**AIM OF THE TASK**
Copy out every line of the data below word for word, but leave out the pictures.

---------- DATA FOR THIS TASK

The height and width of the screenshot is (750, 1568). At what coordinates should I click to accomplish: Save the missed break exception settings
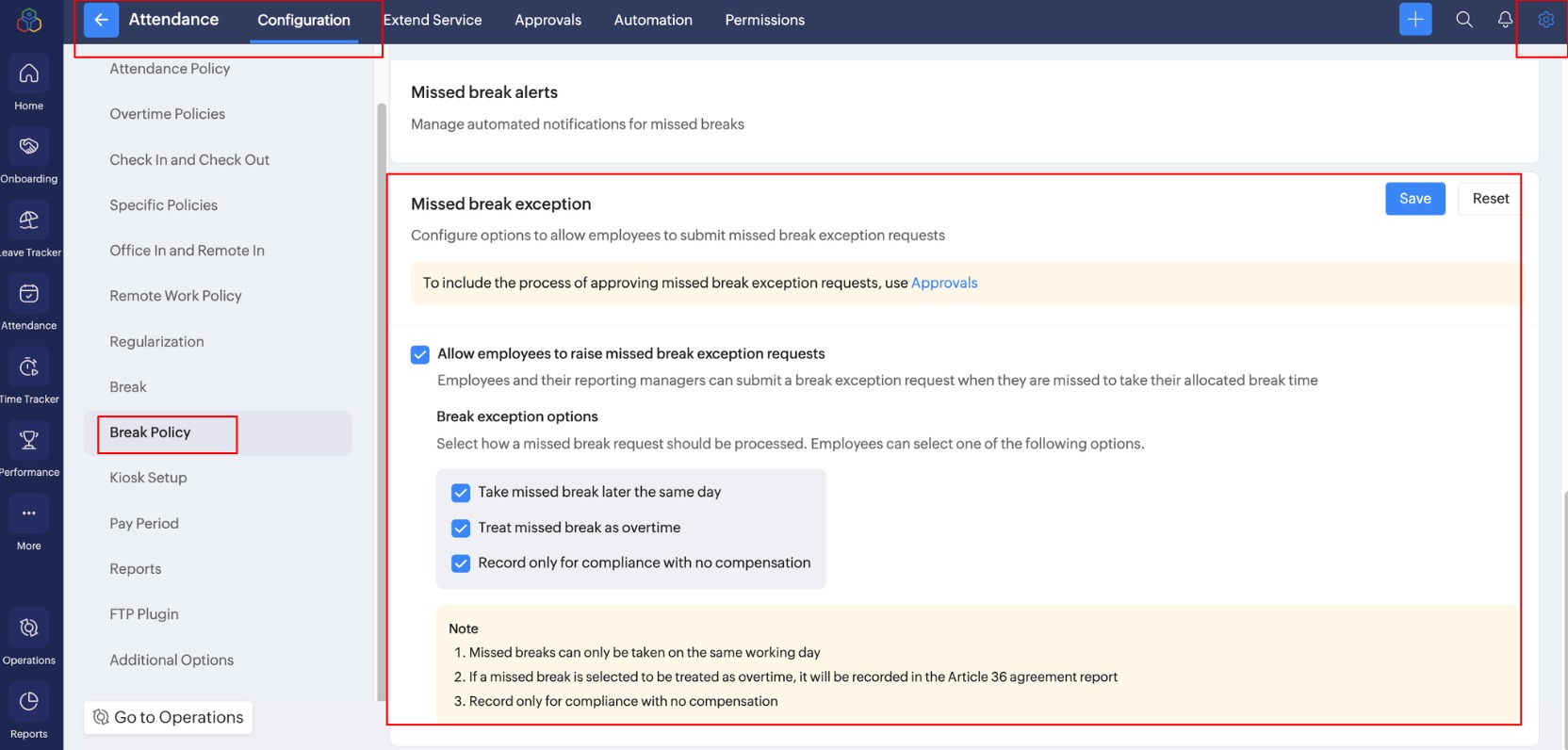tap(1414, 199)
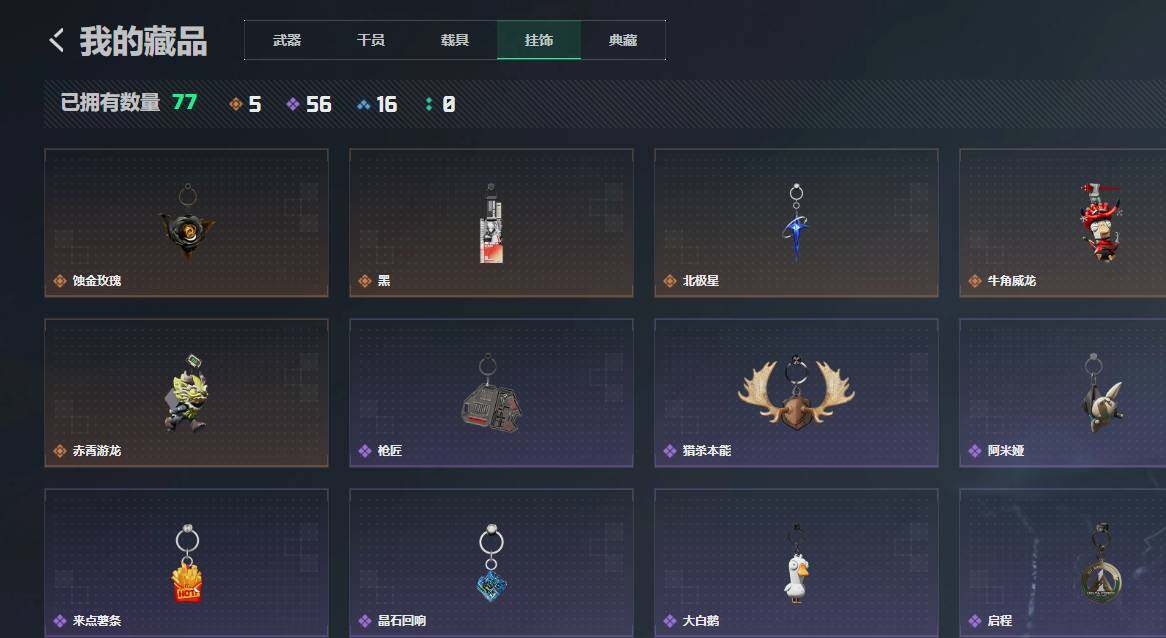Select the 载具 tab
1166x638 pixels.
454,40
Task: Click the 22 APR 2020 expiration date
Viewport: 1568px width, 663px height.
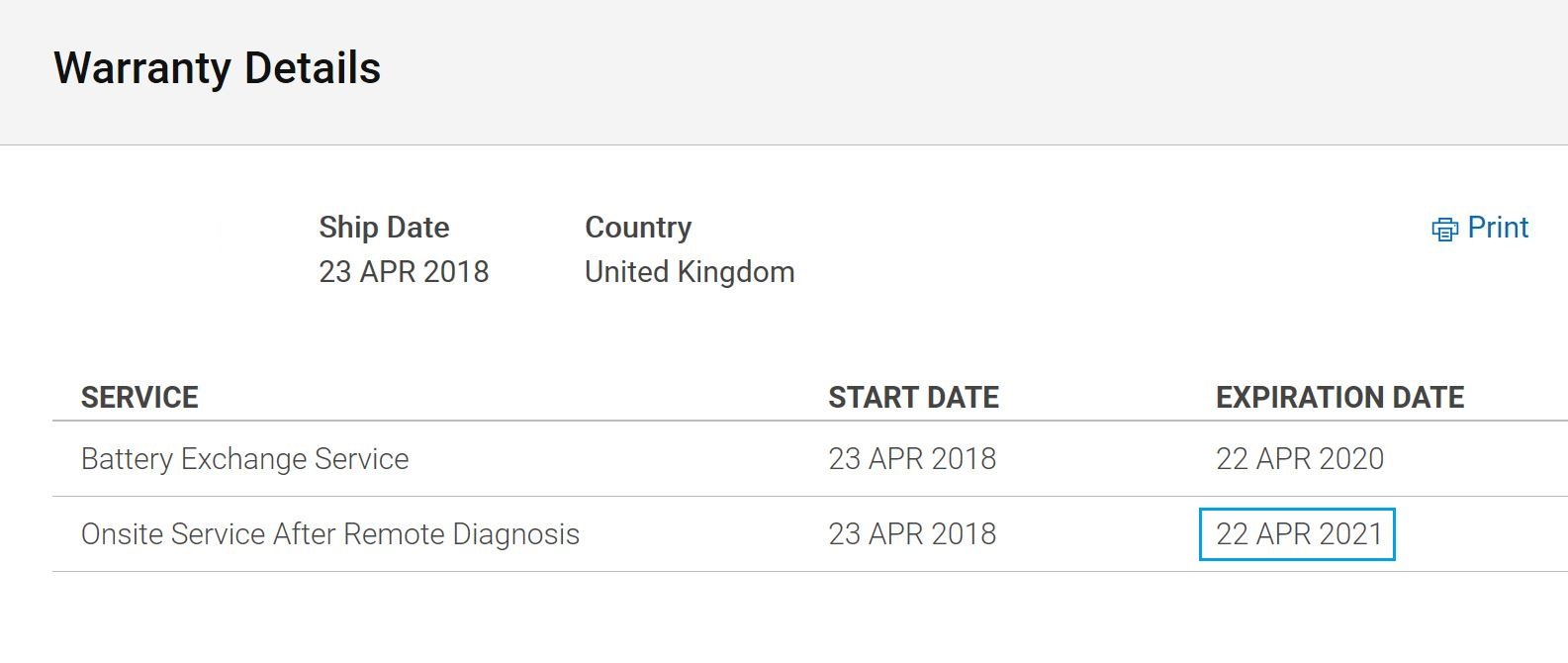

--------------------

**EXERCISE ANSWER**
The height and width of the screenshot is (750, 1568). At what coordinates should I click to accomplish: Save the missed break exception settings
tap(1414, 199)
Select the 载具 tab
1166x638 pixels.
454,40
Task: Click the 22 APR 2020 expiration date
Viewport: 1568px width, 663px height.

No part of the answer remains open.